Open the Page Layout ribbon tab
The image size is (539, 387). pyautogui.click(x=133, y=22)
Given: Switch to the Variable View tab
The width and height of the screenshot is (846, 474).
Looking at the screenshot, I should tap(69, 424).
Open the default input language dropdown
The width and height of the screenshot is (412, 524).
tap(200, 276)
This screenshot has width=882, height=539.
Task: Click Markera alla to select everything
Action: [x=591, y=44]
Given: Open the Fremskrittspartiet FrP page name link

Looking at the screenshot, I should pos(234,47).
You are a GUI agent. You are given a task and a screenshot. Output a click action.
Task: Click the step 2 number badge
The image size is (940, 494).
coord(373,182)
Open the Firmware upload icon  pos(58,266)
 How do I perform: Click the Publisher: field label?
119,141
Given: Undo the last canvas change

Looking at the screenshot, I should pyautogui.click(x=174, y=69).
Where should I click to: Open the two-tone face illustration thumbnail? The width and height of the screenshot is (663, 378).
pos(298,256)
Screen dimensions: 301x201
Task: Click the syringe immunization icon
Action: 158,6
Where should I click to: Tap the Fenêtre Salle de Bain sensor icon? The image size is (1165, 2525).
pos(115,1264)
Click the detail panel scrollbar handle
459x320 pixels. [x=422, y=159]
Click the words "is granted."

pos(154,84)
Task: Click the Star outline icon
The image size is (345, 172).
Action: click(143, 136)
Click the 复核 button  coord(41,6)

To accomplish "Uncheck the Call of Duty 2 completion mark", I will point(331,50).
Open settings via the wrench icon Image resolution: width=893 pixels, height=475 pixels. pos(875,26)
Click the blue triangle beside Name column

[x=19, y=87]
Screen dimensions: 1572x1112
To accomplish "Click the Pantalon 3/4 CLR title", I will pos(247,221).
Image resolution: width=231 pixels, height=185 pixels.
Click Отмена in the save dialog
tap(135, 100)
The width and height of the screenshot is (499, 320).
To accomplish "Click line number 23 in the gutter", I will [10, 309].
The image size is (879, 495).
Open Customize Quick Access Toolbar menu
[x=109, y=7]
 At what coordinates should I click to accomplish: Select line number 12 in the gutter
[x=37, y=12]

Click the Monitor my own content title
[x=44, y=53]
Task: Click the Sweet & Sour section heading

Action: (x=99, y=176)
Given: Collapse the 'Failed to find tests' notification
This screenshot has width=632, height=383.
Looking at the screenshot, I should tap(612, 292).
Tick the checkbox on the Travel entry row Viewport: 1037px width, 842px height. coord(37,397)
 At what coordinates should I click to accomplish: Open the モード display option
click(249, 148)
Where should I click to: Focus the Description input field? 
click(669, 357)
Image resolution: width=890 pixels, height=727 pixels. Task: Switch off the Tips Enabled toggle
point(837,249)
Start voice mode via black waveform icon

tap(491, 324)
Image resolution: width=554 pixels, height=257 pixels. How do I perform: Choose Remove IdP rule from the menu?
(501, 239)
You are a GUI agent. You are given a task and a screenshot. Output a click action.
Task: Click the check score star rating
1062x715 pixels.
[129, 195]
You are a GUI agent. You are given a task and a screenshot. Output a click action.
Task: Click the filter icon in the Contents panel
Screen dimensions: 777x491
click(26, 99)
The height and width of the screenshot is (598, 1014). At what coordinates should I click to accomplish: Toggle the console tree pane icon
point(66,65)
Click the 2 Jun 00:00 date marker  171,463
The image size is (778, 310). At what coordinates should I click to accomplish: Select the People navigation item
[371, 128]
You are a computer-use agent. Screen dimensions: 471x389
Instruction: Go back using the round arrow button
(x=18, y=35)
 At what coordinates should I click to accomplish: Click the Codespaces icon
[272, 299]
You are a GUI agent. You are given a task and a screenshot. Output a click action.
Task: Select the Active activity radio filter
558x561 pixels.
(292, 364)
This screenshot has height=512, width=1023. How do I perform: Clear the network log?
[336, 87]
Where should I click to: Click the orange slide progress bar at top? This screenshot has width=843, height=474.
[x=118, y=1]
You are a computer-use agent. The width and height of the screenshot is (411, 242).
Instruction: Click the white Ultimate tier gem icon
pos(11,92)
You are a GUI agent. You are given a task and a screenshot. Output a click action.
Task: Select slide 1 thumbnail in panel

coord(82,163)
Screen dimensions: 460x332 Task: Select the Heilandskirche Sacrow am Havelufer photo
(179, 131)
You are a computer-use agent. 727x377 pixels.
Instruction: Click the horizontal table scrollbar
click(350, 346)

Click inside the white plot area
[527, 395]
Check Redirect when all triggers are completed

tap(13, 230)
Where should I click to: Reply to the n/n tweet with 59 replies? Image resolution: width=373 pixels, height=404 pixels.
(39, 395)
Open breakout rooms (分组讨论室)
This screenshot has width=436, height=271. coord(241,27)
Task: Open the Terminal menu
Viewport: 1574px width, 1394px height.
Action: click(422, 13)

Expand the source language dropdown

■ Task to carry out: In the material, find each line with the word "language" and list it.

■ Answer box:
Open the default input language dropdown
Expand the source language dropdown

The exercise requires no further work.